Text shown »
Start of Block

Hair cells are sensory cells in the cochlea that convert sound vibrations into electrical signals that then travel along the auditory nerve to the brain. Loss of or damage to hair cells results in permanent hearing loss.
Hair cells are the sensory receptors of both the auditory system and the vestibular system in all vertebrates. Through mechanotransduction, hair cells detect movement in their environment. In mammals, the auditory hair cells are located within the organ of Corti on a thin basilar membrane in the cochlea of the inner ear. They derive their name from the tufts of stereocilia that protrude from the apical surface of the cell, a structure known as the hair bundle, into the scala media, a fluid-filled tube within the cochlea. Mammalian cochlear hair cells come in two anatomically and functionally distinct types: the outer and inner hair cells. Damage to these hair cells results in decreased hearing sensitivity, i.e. sensorineural hearing loss, and because human hair cells are incapable of regeneration, this damage is permanent. However, other organisms, such as the frequently studied zebrafish, have regenerating hair cells.

End of Block

Activity A »
Answer these questions using the hair cell text.
(i) In mammals, where are the auditory hair cells located?
(ii) Into which two types do mammalian cochlear hair cells fall?
(iii) Which frequently studied organism has regenerating hair cells?
Activity B » Pick up the hair cell text at the point where it stops and continue writing it.

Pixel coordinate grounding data

Start of Block

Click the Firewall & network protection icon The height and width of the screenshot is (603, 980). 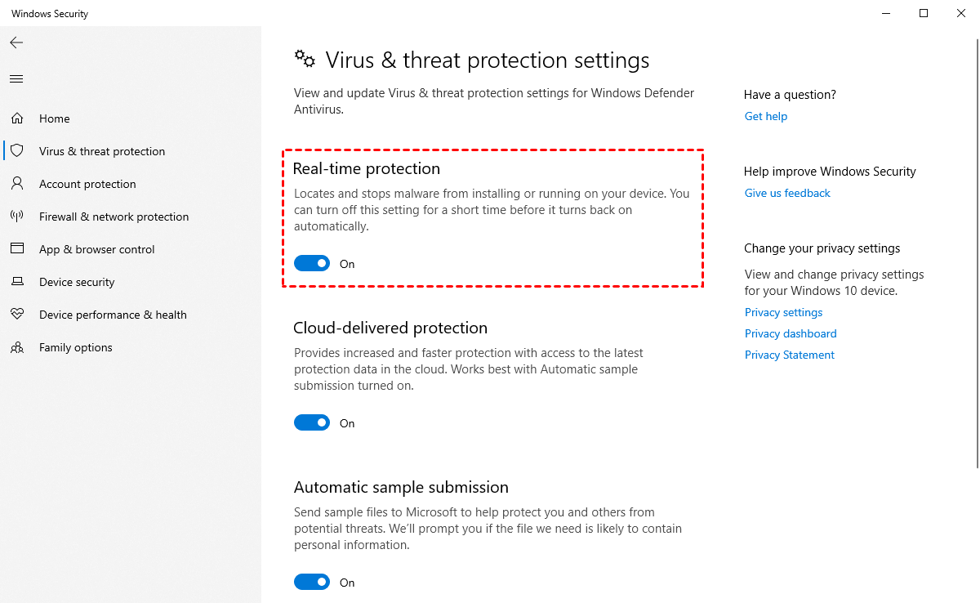[17, 217]
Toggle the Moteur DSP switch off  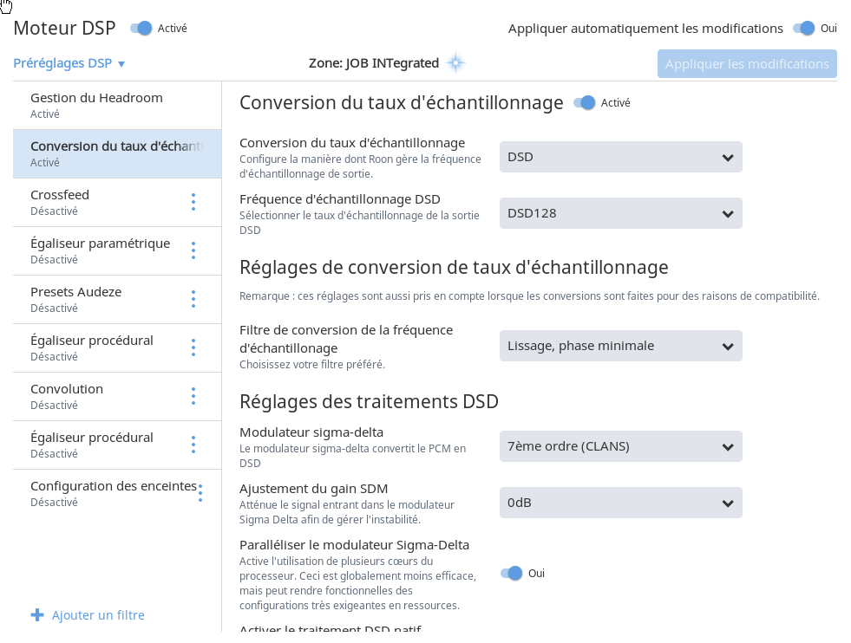click(141, 28)
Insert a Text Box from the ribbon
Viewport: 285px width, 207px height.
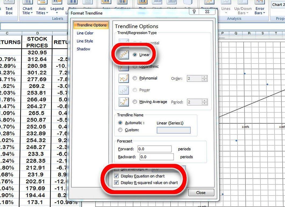[9, 8]
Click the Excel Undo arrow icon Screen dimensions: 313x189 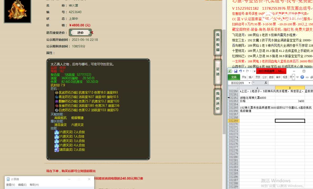pyautogui.click(x=241, y=71)
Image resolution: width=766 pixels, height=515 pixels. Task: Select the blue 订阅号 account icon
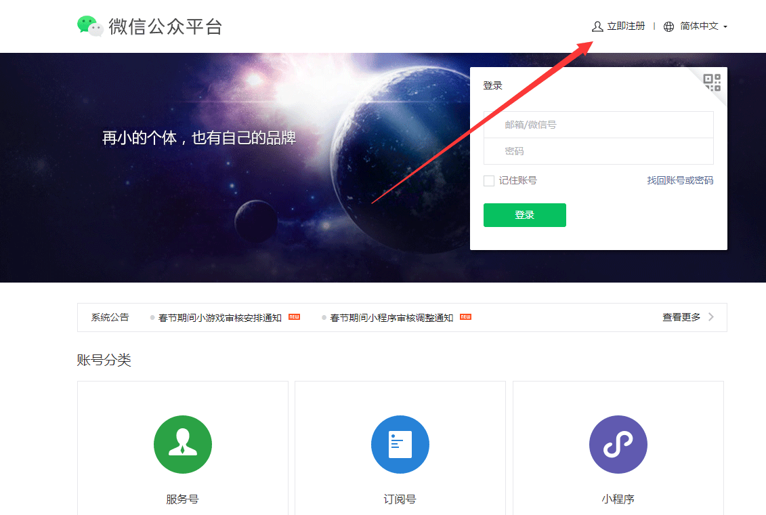(x=400, y=445)

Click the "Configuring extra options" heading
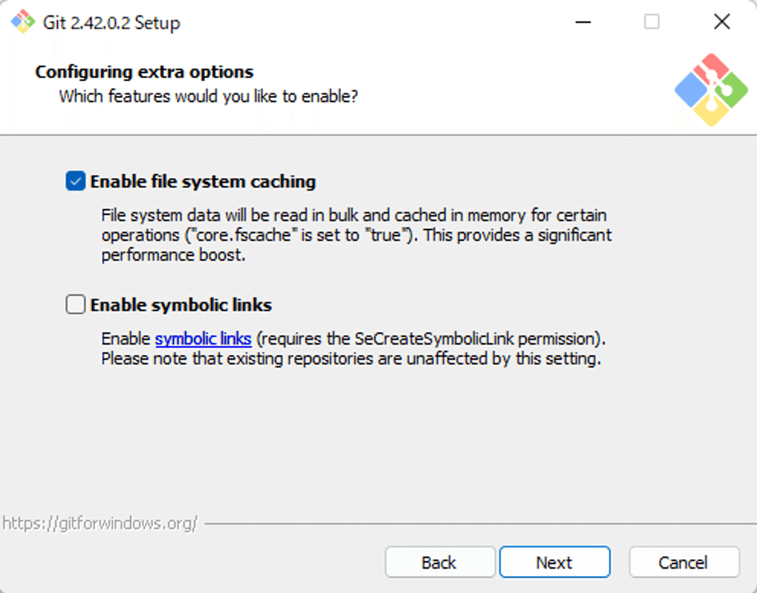point(144,72)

End of Block

Exercise result A »
(i) Within the organ of Corti on a thin basilar membrane in the cochlea of the inner ear
(ii) Outer and inner hair cells
(iii) The zebrafish

Exercise result B »
Research of the past decades[who?] has shown that outer hair cells do not send neural signals to the brain, but that they mechanically amplify low-level sound that enters the cochlea. The amplification may be powered by movement of their hair bundles, or by an electrically driven motility of their cell bodies. The inner hair cells transform the sound vibrations in the fluids of the cochlea into electrical signals that are then relayed via the auditory nerve to the auditory brainstem and to the auditory cortex.
Results in recent years further indicate that mammals apparently have conserved an evolutionarily earlier type of hair-cell motility. This so-called hair-bundle motility amplifies sound in all non-mammalian land vertebrates. It is affected by the closing mechanism of the mechanical sensory ion channels at the tips of the hair bundles. Thus, the same hair-bundle mechanism that detects sound vibrations also actively “vibrates back” and thereby mechanically amplifies weak incoming sound.